I understand that the show isn't a 'legal drama' (it explores the crime itself rather than the outcome) but to me it felt like the episode skipped it's natural climax and robbed me of my payoff for the hour I'd just invested in Willy Houlihan's problems. (Errgh, doesn't that sentence sound screenwriter-y? I feel like hitting myself.) I was left with the impression that the writing team's legal research may have been lacking regarding the trial process and that we'd just jumped over a plot hole or two. ("Wait, what? Go back!") I was surprised because that's really not like Mr. McG, he usually has so much respect for the viewer. I also didn't see his usual fleshy specifics in the characters of barrister, jury and judge so I was unable to understand why the verdict fell the way it did.

Series 2 has been commissioned and I'll watch a few more episodes of this one before I say more; Mr. McG has given me hours and hours of rapt viewing and a real live creative champion from my own side of the tracks, so the benefit of the doubt is the least I can give him in return.

Tuesday, 5 July 2011

I love this movie.

Laura starring Gene Tierney, directed by Otto Preminger.

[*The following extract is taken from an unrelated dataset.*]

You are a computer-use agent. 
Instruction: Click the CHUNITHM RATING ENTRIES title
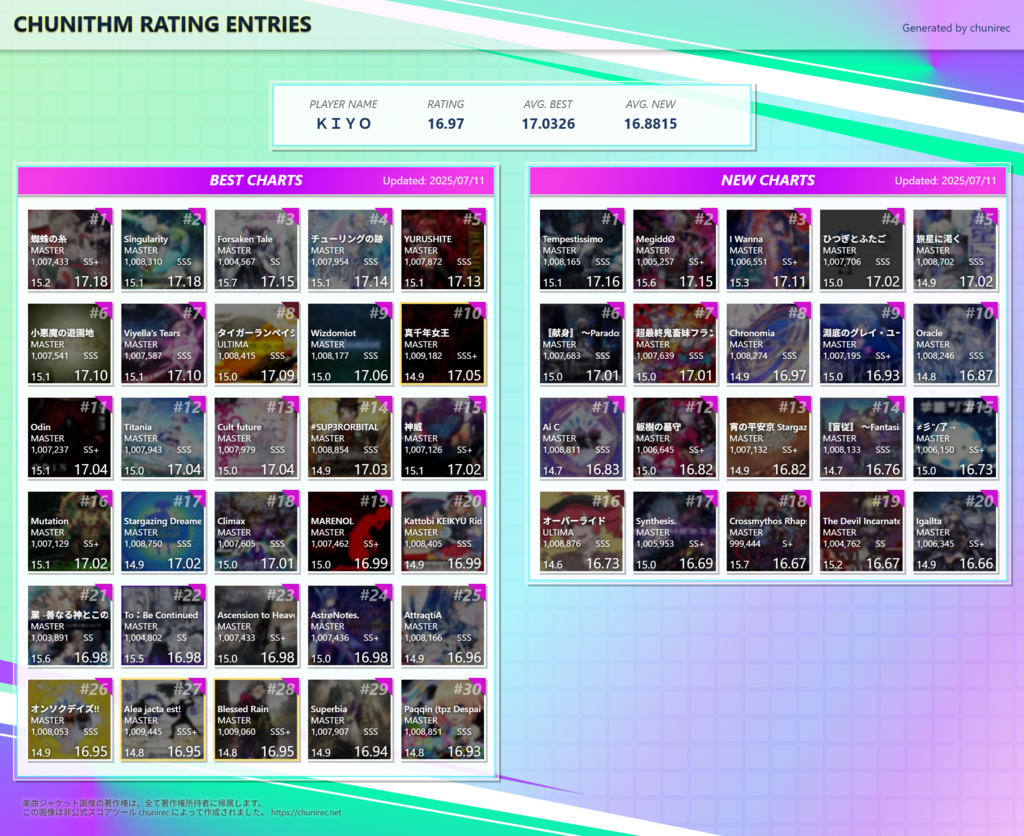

Holy hell, she was beautiful.

I love this book.

Crooked Letter, Crooked Letter by Tom Franklin

Two thirds of the way through Crooked Letter, Crooked Letter I was beset with dread: I haven't been following this poor sad guy who has possibly, even probably, done nothing wrong only to watch him get crushed without mercy, have I Mr Franklin?

I love you, Mr. Franklin.

This novel is a perfect example of our simple yet elusive goal as writers: "a good story, well told". I loaned the book to four people in four days and they each read it in one sitting and wandered around with dazed, satisfied faces when they were done. I want to order copies for all my favourite book lovers and send them out as winter surprises.

I love this movie.

Night of the Hunter (1955) has my heart.